The quality problems at low irradiance in the grid-connected photovoltaic systems

Abstract

Solar photovoltaic (PV) energy is one of the most prominent topics that have attracted the attention of researchers in recent years. The use of solar energy is increasing rapidly in the world. Although using PV energy has various advantages, it has some disadvantages. Among these disadvantages, power factor (PF) and total harmonic distortion (THD) issues are discussed in this article. When solar PV systems are integrated into the grid, various power quality problems arise. In addition, due to low power quality and high harmonics, power system components overheat and start operating in undesirable regions; causes great damage. The magnitude of PF and THD is dependent on solar irradiation values. In order to determine how the power quality in the grid-connected solar system is affected by changes in solar irradiation (G), results for various irradiation situations are presented and analyzed. In addition, at low irradiance values, the amplitude of harmonic components and reactive power increases, whereas the power factor of the PV system decreases. Low power factor and high amplitude of harmonics cause the efficiency of the solar system to decrease. In this study, PF and THDI values were measured on a particular cloudy day for analysis. An analysis of the solar PV system was conducted using Matlab/simulation program to model the grid-connected PV system.
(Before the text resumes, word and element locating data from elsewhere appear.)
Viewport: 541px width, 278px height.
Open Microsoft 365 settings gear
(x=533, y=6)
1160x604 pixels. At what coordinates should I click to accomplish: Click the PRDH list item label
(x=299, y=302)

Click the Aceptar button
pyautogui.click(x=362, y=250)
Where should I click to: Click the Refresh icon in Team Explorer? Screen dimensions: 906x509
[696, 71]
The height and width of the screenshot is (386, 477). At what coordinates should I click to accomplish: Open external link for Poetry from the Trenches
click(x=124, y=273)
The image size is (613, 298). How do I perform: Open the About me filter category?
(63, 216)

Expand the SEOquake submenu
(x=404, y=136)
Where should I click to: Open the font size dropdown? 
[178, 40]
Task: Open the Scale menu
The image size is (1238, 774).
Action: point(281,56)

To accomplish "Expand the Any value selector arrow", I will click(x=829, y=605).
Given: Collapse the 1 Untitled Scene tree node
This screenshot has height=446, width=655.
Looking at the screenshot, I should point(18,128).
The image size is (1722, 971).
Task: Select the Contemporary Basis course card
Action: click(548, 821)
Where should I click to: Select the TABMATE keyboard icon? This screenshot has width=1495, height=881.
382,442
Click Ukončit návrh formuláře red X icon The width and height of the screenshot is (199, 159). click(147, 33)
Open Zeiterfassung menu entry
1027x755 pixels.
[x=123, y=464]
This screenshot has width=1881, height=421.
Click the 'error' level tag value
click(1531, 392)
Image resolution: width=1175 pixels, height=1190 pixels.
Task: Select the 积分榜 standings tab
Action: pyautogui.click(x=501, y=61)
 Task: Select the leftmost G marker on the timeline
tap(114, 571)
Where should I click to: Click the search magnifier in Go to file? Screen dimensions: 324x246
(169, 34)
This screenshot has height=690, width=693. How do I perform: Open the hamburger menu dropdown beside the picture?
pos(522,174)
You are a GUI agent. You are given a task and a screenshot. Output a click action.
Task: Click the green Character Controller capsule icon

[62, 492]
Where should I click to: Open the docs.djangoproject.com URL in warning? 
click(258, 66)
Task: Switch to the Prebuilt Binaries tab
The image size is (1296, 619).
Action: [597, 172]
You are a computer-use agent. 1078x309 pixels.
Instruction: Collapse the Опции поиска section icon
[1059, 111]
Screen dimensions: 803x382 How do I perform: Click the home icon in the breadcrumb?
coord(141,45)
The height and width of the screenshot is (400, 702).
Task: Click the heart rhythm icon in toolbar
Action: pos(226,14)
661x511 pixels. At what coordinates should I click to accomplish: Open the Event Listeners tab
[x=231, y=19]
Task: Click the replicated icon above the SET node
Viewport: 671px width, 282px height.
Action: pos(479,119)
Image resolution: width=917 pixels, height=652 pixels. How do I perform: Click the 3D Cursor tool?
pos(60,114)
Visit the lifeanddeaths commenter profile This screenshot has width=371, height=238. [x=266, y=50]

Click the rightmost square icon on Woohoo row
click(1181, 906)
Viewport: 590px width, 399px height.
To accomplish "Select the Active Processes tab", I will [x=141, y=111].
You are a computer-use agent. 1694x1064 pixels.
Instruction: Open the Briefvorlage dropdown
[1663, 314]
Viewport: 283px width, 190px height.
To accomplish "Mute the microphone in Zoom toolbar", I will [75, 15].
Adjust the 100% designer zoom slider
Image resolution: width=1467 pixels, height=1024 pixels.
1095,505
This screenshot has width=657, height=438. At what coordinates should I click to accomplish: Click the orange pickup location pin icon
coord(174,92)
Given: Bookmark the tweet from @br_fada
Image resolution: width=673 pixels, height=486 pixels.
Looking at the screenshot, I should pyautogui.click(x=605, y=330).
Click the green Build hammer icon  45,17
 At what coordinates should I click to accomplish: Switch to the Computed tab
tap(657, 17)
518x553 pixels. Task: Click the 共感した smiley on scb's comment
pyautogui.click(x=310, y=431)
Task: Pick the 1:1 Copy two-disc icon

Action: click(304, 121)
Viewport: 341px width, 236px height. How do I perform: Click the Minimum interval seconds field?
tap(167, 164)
Thus, the analytical expression of the PF and THDI, which are dependent on irradiation, was found with a new method by using the Statistical Package for the Social Sciences (SPSS) program and the curve fitting method. Obtaining the analytical expressions for both solar irradiation (G) and power factor (PF) used the SPSS program and also solar irradiation (G) and total harmonic distortion (THDI) used the MATLAB curve fitting method which contributed to the science comparing to the existing literature. It can be prevented the low power quality by using such these expressions at low solar irradiation cases. © The Author(s), under exclusive licence to Springer-Verlag GmbH Germany, part of Springer Nature 2024.